▸ Task description
Can you copy out, unchanged, the lines below from the one containing "What do you see at coordinates (1343, 535)" through the one containing "The width and height of the screenshot is (1336, 639).", including both of those lines?

%%

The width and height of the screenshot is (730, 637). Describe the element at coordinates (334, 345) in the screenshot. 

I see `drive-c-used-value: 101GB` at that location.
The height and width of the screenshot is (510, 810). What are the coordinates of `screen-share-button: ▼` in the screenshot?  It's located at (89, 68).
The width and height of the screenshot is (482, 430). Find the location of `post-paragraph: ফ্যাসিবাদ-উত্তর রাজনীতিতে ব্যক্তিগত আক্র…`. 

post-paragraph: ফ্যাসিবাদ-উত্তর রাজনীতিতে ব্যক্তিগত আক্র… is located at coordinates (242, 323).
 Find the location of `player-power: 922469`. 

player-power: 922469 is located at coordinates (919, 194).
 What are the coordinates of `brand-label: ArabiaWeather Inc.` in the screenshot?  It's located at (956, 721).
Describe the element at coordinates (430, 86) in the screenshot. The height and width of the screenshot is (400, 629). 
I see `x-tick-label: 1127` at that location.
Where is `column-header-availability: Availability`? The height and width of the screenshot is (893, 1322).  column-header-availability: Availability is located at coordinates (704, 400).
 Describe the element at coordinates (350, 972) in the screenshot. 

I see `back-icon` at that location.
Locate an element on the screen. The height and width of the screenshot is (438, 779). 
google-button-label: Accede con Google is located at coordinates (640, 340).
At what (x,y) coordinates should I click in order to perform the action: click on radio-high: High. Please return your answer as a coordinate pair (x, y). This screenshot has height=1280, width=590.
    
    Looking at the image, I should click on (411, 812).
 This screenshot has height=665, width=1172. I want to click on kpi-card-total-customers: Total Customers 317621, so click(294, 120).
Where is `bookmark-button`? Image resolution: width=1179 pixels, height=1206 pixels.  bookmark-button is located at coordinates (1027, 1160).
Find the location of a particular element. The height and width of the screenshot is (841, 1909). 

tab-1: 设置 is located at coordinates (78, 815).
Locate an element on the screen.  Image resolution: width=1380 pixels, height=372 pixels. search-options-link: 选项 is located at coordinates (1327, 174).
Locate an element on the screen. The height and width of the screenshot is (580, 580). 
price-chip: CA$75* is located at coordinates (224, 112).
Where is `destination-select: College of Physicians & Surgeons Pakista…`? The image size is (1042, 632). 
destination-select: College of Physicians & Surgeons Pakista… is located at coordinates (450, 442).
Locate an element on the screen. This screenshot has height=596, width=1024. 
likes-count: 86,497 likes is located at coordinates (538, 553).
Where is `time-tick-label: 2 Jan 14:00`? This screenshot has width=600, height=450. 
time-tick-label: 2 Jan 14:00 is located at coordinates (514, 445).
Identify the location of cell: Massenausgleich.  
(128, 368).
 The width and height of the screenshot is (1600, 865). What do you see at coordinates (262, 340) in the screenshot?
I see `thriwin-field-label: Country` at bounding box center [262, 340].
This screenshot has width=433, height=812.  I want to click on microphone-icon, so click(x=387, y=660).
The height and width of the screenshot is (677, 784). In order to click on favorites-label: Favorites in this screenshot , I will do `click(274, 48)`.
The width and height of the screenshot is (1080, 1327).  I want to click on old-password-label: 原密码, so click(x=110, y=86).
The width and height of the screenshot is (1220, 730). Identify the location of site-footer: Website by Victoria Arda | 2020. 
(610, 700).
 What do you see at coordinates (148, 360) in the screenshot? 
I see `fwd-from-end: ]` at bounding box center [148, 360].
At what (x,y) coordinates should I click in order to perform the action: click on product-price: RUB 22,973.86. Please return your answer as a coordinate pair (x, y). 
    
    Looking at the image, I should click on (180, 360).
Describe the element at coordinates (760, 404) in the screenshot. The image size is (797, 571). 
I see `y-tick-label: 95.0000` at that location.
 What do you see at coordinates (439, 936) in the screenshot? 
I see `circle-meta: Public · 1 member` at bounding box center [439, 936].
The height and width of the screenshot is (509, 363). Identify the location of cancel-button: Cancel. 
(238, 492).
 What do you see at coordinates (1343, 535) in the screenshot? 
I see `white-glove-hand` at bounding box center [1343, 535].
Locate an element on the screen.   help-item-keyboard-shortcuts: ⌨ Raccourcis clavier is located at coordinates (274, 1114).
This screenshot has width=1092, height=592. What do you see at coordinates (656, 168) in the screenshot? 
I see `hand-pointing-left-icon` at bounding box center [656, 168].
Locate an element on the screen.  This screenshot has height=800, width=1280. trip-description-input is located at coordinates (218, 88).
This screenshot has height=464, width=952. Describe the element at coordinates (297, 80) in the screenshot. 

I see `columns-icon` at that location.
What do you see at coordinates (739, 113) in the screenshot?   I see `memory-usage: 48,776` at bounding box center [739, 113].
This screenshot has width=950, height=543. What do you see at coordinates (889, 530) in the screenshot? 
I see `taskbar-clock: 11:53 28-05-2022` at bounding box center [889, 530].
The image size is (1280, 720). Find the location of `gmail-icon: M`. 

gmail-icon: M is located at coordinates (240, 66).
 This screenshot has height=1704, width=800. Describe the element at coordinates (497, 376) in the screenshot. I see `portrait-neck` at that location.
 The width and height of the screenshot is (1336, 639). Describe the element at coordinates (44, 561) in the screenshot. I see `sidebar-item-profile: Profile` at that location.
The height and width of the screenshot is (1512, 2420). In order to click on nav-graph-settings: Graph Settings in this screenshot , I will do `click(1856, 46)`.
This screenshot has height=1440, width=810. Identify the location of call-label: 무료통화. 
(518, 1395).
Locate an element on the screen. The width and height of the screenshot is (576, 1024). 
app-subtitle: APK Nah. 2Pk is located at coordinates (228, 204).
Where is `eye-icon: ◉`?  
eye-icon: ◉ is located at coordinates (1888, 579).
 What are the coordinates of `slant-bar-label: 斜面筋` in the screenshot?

%%

▸ Completed exercise
 What do you see at coordinates (1343, 535) in the screenshot? 
I see `white-glove-hand` at bounding box center [1343, 535].
Locate an element on the screen.   help-item-keyboard-shortcuts: ⌨ Raccourcis clavier is located at coordinates (274, 1114).
This screenshot has width=1092, height=592. What do you see at coordinates (656, 168) in the screenshot? 
I see `hand-pointing-left-icon` at bounding box center [656, 168].
Locate an element on the screen.  This screenshot has height=800, width=1280. trip-description-input is located at coordinates (218, 88).
This screenshot has height=464, width=952. Describe the element at coordinates (297, 80) in the screenshot. 

I see `columns-icon` at that location.
What do you see at coordinates (739, 113) in the screenshot?   I see `memory-usage: 48,776` at bounding box center [739, 113].
This screenshot has width=950, height=543. What do you see at coordinates (889, 530) in the screenshot? 
I see `taskbar-clock: 11:53 28-05-2022` at bounding box center [889, 530].
The image size is (1280, 720). Find the location of `gmail-icon: M`. 

gmail-icon: M is located at coordinates (240, 66).
 This screenshot has height=1704, width=800. Describe the element at coordinates (497, 376) in the screenshot. I see `portrait-neck` at that location.
 The width and height of the screenshot is (1336, 639). Describe the element at coordinates (44, 561) in the screenshot. I see `sidebar-item-profile: Profile` at that location.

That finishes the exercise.